> Reading text
*** Block opens ***
Anger is perhaps the most destructive element that can be introduced to the workplace during this time. If the redundancy process is not done well, people might be fed up and ready to tear things down.
There is an employer brand reason to avoid anger, as well. On their way out the door, former employees may leave bad reviews on Glassdoor and other job platforms. When the pandemic season ends (which it undoubtedly will), and your company looks to hire again, applicants may find these reviews and reconsider working with your organization. Conversely, you could emerge with a stronger image as a great place to work.
One of the Five Ways to Happiness at Work is ‘Be Fair’ – a sense of fairness is foundational to our emotional health.
But what does being fair in a redundancy or dismissal process mean?
Fairness at work is about distributional fairness (the outcome), and procedural fairness (how the outcome was achieved). This critical distinction helps us understand how people process what happens in the workplace, as human beings.
The outcome of any decision or procedure is often less important than the conditions that lead to the outcome. This is because psychological studies show we are more likely to accept a decision we don’t agree with if we think the decision-making process was fair.
When deciding to let someone go, consider how the decision is going to make people feel. Does it seem fair? What are the rules around who makes it onto the redundancy list? Do staffing cuts affect the “shop floor” and upper management as well?
*** Block closes ***
> Tasks to perform
1 > Rewrite the passage on fairness in redundancy from "The outcome of" up to and including "management as well?", swapping "psychological studies" for "academic studies".
2 > According to the passage on fairness in redundancy, what two kinds of fairness does fairness at work involve?

> Entries supplied
*** Block opens ***
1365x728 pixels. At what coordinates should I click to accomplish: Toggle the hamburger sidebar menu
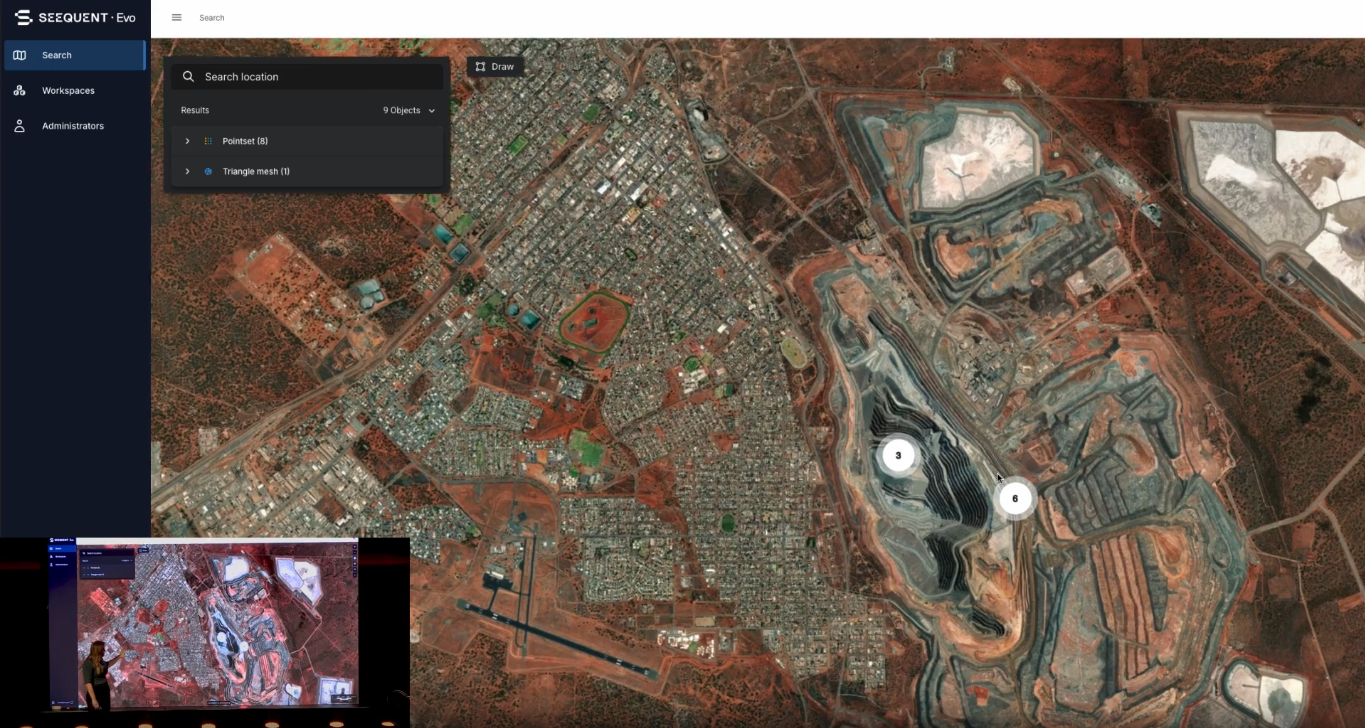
*** Block closes ***
*** Block opens ***
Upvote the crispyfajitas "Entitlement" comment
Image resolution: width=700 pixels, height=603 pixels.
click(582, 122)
*** Block closes ***
> Task-by-task results
1 >
The outcome of any decision or procedure is often less important than the conditions that lead to the outcome. This is because academic studies show we are more likely to accept a decision we don’t agree with if we think the decision-making process was fair.
When deciding to let someone go, consider how the decision is going to make people feel. Does it seem fair? What are the rules around who makes it onto the redundancy list? Do staffing cuts affect the “shop floor” and upper management as well?

2 > Distributional fairness (the outcome) and procedural fairness (how the outcome was achieved).